↓↓↓
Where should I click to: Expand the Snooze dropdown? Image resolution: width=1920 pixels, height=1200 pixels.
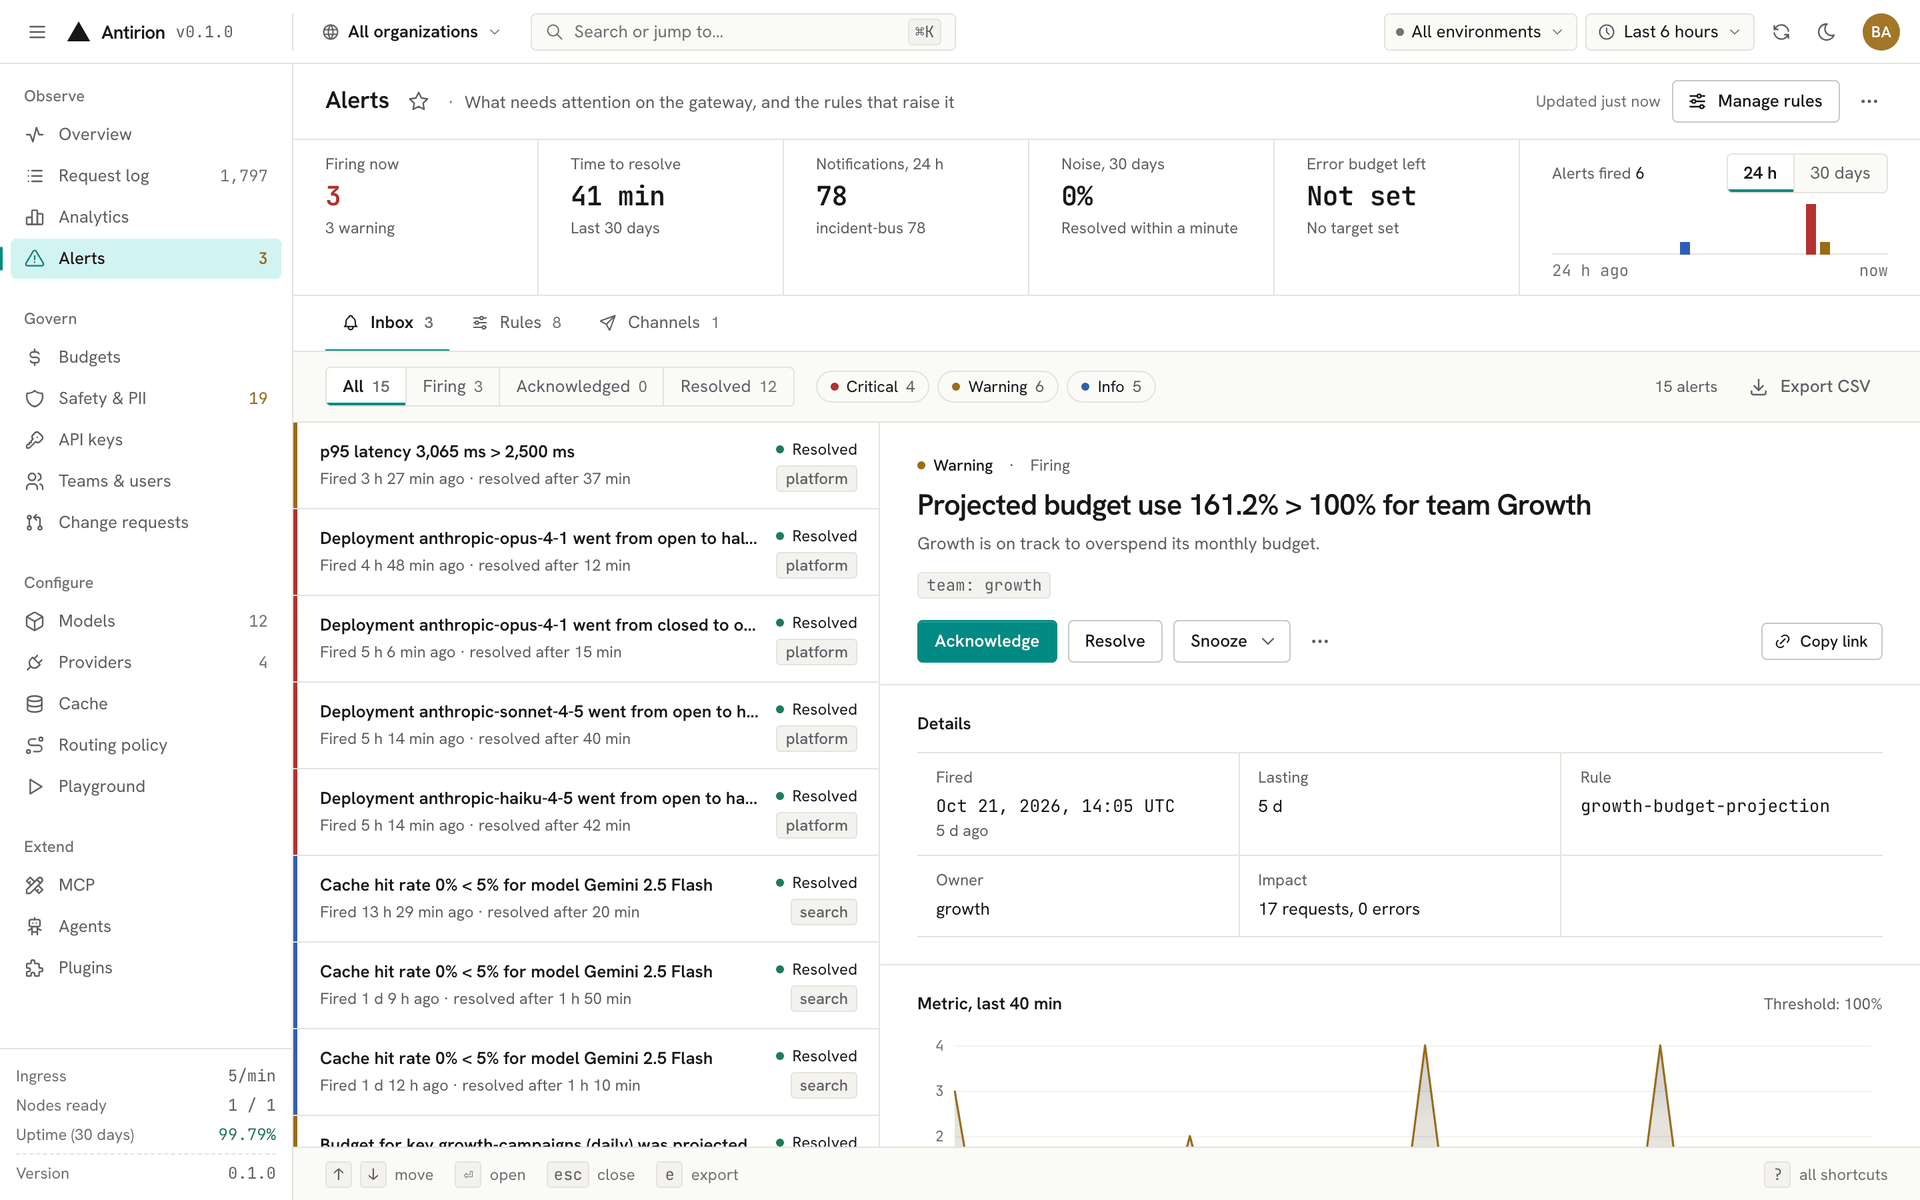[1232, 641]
↑↑↑
↓↓↓
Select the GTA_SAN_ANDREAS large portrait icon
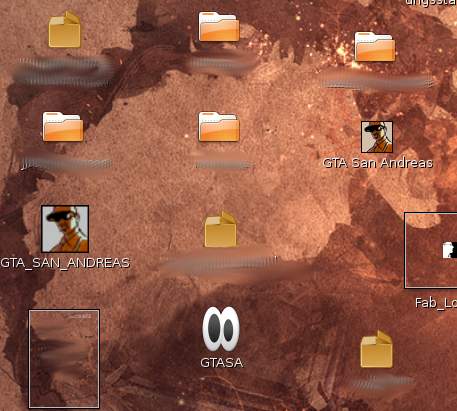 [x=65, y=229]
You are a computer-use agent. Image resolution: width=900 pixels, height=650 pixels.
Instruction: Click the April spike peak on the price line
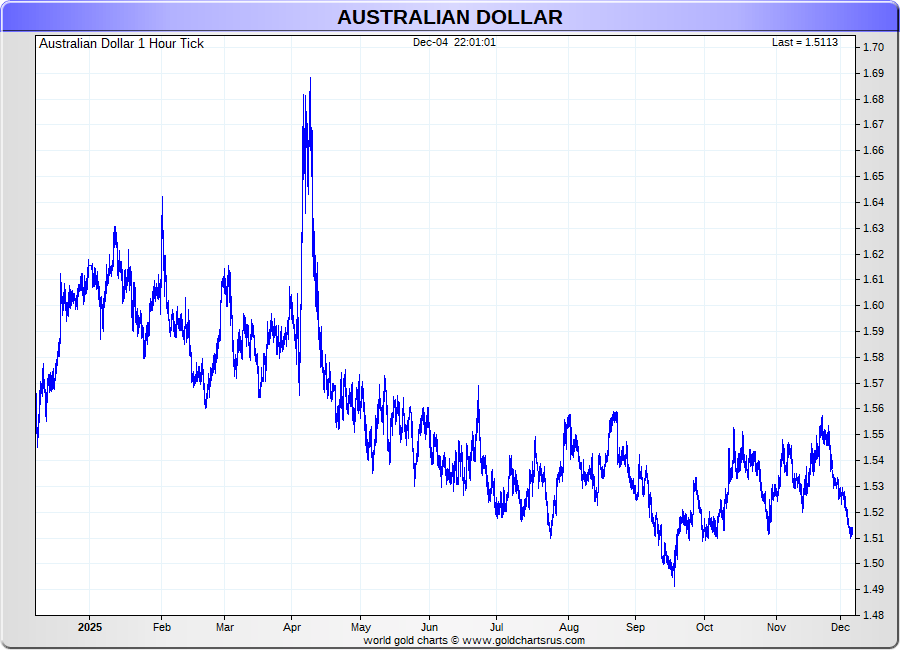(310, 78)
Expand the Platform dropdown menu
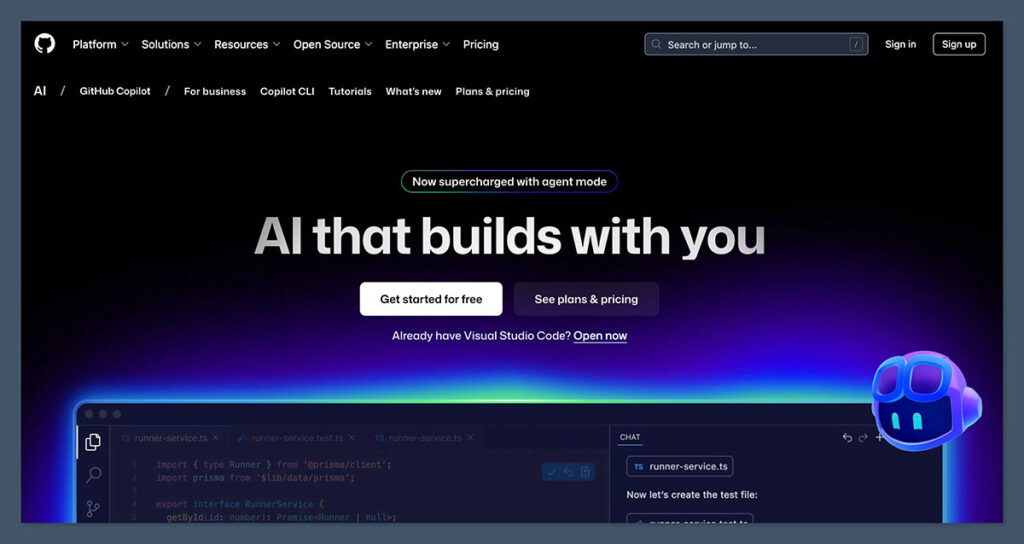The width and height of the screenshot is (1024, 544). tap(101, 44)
↑↑↑
↓↓↓
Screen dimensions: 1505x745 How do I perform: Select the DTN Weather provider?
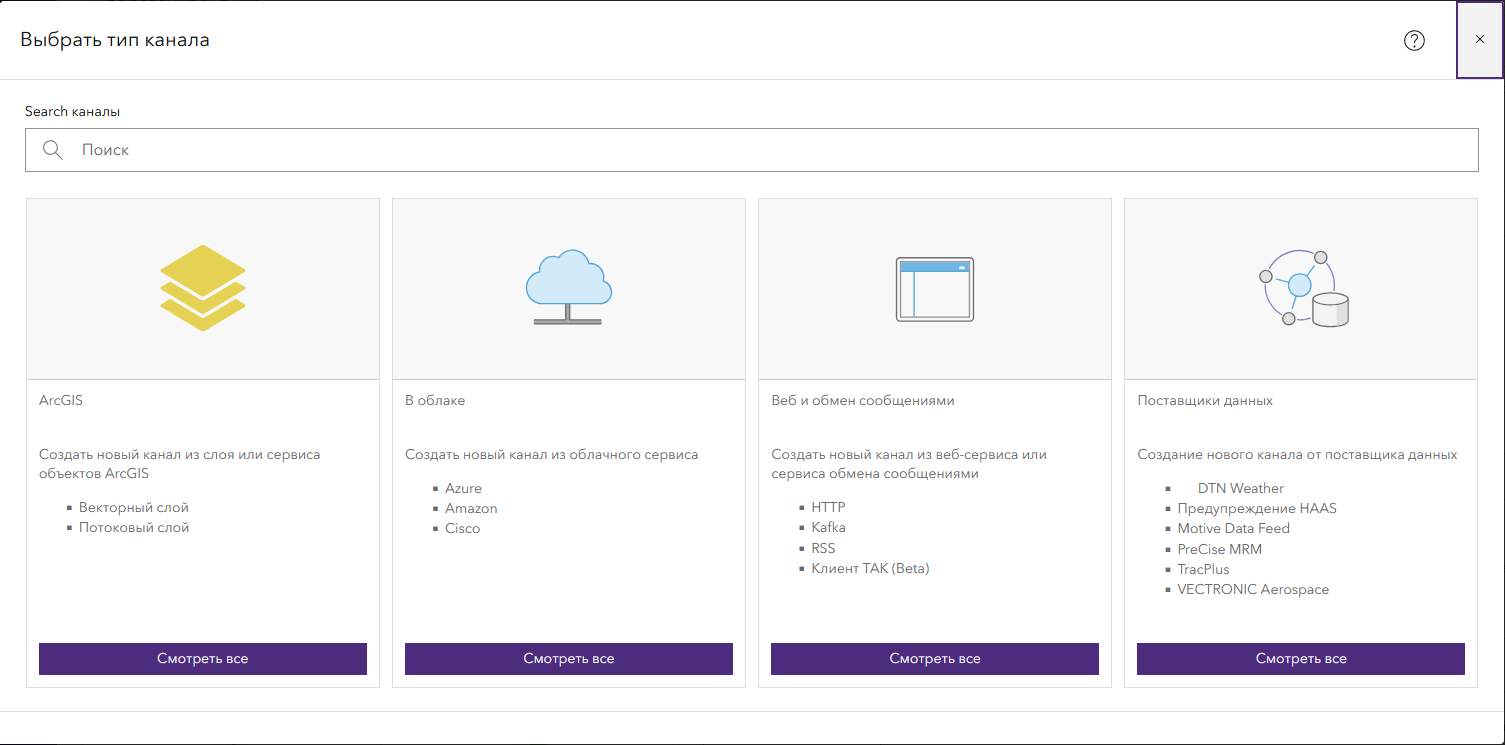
↑↑↑
Task brief: Print the data word for word, starting at the line containing "Where should I" and running down through the line containing "[1232, 641]". Include both of those lines, and leave the pictures out.

Reply to the exercise:
Where should I click to: Expand the Snooze dropdown? Image resolution: width=1920 pixels, height=1200 pixels.
[1232, 641]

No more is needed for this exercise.